The last time we had a real case the low level paid for it and the top were not touched. (links below)
1992-1997 example
http://archives.cbc.ca/war_conflict/peacekeeping/topics/723/
Nato/Canada
When did prisoners get delivered, 2002-2006 before a change in policy?
When did Colvin arrive in theatre?
Did anyone in Nato have a better program when did they employ it?
Why did Colvin not release the names (sources)or have an answer by NOT having a one-on-one discussion with McKay or Hillier at the committee?
"End Run", Chain of Command excuses?
It would have been simple matter to send a memo after the one on one meeting to create the paper trail disclosing his serious concerns.
Did he raise the issue in front of them in the meetings? Why not, why now?
If you are going to cover your arse and you think you are getting snowed you can protect yourself.
In my opinion this is just another sideshow and Colvin is being played. If he had "credible" sources those names and photos would have been in the media a long time ago.
The Prison in Iraq is an example how you can't supress "bad news" or crimes.

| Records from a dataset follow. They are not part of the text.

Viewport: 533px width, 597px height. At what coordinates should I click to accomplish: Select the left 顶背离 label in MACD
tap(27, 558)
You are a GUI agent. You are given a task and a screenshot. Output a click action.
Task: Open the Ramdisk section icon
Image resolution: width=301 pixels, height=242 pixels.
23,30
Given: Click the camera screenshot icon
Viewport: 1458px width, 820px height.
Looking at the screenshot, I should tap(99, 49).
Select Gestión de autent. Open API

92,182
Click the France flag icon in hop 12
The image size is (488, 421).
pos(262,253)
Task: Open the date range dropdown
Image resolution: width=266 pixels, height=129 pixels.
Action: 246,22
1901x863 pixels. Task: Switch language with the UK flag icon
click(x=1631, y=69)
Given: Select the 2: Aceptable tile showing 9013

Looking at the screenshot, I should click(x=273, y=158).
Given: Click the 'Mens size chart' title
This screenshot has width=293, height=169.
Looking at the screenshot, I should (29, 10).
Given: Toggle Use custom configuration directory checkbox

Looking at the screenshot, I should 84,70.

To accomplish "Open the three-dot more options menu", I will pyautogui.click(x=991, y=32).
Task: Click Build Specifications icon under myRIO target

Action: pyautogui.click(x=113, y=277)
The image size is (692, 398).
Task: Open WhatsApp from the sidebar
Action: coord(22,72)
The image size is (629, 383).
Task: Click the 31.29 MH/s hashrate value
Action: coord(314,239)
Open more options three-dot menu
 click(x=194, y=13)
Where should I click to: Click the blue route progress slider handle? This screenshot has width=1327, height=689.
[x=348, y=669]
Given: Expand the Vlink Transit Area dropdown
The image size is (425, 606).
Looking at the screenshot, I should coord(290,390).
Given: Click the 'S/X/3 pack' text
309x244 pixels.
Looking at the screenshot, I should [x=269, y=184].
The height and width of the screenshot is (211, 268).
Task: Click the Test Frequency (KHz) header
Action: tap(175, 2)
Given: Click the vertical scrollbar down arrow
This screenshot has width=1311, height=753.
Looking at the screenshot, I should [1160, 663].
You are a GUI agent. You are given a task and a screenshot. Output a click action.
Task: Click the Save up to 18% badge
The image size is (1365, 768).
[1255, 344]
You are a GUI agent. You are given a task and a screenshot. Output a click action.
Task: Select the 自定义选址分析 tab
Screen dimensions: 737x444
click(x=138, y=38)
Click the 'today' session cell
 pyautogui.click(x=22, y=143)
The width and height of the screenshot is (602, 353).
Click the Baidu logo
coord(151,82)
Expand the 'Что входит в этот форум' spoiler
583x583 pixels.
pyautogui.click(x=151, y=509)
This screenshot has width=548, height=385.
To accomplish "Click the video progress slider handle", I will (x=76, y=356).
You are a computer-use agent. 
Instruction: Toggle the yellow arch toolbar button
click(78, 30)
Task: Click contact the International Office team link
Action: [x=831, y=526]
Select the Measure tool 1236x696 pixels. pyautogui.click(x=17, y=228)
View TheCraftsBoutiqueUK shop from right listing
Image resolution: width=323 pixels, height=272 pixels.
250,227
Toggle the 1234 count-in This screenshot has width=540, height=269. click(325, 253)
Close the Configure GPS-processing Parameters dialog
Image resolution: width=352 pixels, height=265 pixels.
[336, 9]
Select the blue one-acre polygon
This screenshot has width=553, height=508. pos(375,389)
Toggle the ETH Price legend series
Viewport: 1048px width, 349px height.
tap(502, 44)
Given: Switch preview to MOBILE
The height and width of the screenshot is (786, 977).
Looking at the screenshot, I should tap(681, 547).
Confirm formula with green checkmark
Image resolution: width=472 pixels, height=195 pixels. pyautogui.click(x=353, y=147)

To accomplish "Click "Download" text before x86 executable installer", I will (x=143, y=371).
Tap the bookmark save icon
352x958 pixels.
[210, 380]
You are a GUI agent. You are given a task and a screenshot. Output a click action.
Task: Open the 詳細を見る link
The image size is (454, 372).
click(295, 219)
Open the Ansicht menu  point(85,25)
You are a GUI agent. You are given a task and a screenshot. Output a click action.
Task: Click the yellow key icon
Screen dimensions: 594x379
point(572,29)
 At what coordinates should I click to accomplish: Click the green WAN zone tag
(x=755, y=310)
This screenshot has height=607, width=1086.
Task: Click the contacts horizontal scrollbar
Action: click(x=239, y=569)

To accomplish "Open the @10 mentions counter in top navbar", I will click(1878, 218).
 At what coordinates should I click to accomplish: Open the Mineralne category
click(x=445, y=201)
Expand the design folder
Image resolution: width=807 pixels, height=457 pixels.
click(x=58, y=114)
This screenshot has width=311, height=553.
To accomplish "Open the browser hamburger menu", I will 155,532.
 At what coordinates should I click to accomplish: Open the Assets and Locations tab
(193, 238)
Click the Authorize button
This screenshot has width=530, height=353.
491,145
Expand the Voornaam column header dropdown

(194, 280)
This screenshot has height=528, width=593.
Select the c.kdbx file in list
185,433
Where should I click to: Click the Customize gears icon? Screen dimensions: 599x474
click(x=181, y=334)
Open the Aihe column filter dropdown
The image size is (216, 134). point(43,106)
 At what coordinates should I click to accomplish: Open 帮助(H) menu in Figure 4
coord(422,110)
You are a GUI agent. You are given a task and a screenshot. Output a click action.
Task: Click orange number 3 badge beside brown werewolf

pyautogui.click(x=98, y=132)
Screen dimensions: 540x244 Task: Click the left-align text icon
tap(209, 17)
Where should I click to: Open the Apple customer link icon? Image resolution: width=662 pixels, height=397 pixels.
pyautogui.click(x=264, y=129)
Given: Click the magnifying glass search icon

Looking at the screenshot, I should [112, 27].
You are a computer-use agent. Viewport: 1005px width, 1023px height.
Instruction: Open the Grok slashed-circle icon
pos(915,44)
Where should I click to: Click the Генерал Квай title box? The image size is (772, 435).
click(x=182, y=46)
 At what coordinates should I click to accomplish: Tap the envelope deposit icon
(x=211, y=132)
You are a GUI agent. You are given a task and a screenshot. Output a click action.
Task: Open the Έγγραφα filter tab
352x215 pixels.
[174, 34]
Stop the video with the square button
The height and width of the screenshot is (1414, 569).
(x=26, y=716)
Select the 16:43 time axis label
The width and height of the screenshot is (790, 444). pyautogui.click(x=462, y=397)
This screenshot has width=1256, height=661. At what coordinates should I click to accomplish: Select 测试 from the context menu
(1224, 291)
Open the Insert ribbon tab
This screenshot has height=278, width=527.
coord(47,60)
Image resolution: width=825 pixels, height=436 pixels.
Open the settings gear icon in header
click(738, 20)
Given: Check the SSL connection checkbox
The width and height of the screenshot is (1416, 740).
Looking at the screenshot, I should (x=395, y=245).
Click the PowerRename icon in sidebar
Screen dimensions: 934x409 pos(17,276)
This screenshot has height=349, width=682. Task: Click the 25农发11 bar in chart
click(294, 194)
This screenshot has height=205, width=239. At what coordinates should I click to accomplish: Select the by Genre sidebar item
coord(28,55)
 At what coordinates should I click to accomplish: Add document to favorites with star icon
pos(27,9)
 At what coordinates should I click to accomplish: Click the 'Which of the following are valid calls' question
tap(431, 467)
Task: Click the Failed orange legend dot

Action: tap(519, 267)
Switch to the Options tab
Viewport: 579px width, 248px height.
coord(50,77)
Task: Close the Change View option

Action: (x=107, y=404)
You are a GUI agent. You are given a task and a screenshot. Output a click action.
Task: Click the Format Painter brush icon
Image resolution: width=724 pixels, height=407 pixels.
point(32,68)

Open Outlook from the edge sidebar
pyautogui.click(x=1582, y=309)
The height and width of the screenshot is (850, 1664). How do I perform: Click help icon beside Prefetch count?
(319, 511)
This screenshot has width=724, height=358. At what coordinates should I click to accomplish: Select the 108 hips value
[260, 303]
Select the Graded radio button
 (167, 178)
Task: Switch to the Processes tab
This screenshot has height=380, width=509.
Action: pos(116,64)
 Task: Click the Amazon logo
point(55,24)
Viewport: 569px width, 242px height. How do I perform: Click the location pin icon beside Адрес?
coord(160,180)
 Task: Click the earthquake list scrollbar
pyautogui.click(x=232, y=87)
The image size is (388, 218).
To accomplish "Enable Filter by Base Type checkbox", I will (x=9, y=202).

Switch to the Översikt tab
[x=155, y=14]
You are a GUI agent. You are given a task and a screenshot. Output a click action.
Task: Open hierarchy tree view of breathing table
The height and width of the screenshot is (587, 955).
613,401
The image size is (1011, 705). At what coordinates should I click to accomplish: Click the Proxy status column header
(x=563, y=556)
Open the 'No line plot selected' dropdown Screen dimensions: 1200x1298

This could not stay buried.
http://www.forces.gc.ca/somalia/somaliae.htm
http://en.wikipedia.org/wiki/Somalia_Affair
I don't totally agree with you, but you've hit on some important points, so I applaud you.
One thing I would say is: Don't put all your eggs in one basket. For example, Colvin was asked to verbally transmit information. But he didn't even do that, because he never raised the issue during meetings with Hillier and MacKay.
On a semi-related note, if Canada is in A-stan under NATO, why doesn't NATO have a general policy on detainee transfers that all participating countries can follow?
Why, in the MSM, have our policies been compared to the UK and the Dutch's detainee transfer policies? Why is each country in charge of its own policies, and there aren't global NATO transfer policies?